MM: When you think of climate change’s impacts on Egypt, what keeps you awake at night?
KF: The sea level rise, no doubt about it. If we do not reach the goal set by the Paris Agreement, and, even if we do, we will need major projects to protect our shores against a rise in sea level. But imagine a minister going to a farmer whose land will be impacted and telling him we are implementing a major policy reform program, that we are phasing out subsidies and that, guess what, you will lose your land and your only source of income not due to any of your own personal actions. To address sea level rise, we will need to adopt a mix of measures. First, we need to try to minimize the impact by building seawater barriers to protect our shore and discourage activates at vulnerable spots by forbidding any new construction at these areas. In terms of agriculture, we must define which land will be impacted and change the primary activity to fish farming, which is being done already. We want to focus on high-tech fish farming, such as has been done in the newly established fish farms in the Suez Canal’s Lake Borolos. In Lake Manzala, we are working to reduce incoming pollution from industrial and sewage sources.
MM: As Egypt’s minister of environment, what is your take on the 1.5 million feddan reclamation project, which could deplete Egypt’s aquifers?
KF: This is a very important project that is being advanced under a public-private partnership, and we have already done made a lot of investment on the ground, to dig wells and build pumping stations. Big projects, like this one, need very efficient monitoring. This is why environmental issues must be managed through an approached focused on strategic environmental assessment rather than the typical one-shot approach. We have established a team to monitor the project gradually. It is true that there are a lot of opinions about this project. But it will be using the best available technologies to retain water and combat evaporation, such as using rice husks, which contain cellulose, or recycled glass. We will use drip irrigation and choose crops that can withstand higher temperatures and survive on little water, such as pomegranates, olive trees and wheat. Depending on the locations, part of the food produced will be exported and the rest will be consumed locally.

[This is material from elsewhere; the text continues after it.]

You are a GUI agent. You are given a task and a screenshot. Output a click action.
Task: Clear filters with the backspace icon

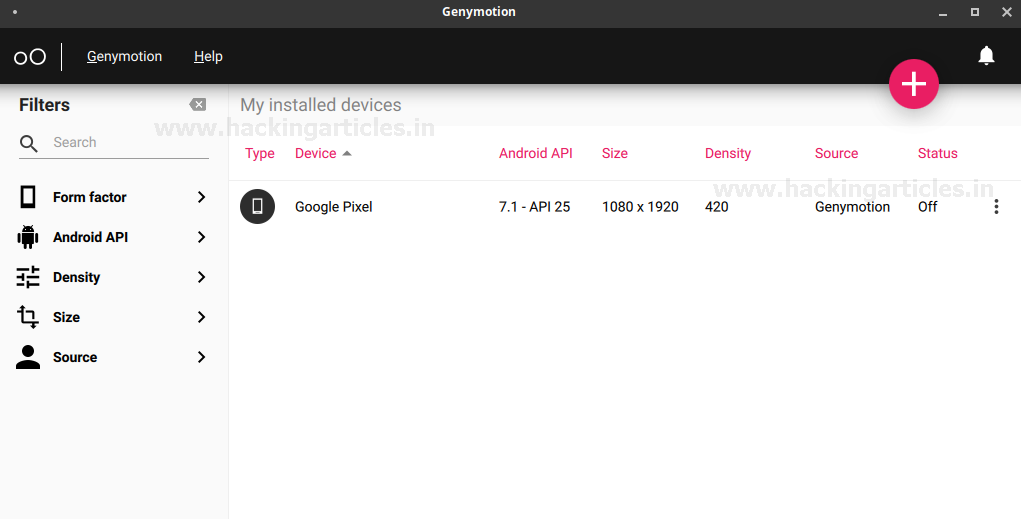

MM: Egypt’s 2030 strategy plans to bridge from the expected 80-percent shortfall in water supply and to increase the annual per capita share of water to 950 cubic meters from its current 663. What project and policies has the government advanced to make this a reality?
KF: We will accomplish this by implementing water recycling and reuse measures, in addition to better management. We need to upgrade our wastewater treatment facilities, so that we can reuse the water. In addition, we need to extend our sewage network system, which currently only covers 30 percent of the population. Reuse is an important component of our water strategy, as is better management of water, particularly in irrigation.
MM: Finally, do you see a direct causal link between climate change and the wave of Egyptian migrants leaving the country?
KF: I see a link between poverty and emigration. Poverty is rooted in income distribution, investment, education and vocational training systems and democratic participation. Climate change still plays a minimal part. How soon it will become the main cause of migration depends on the developed world.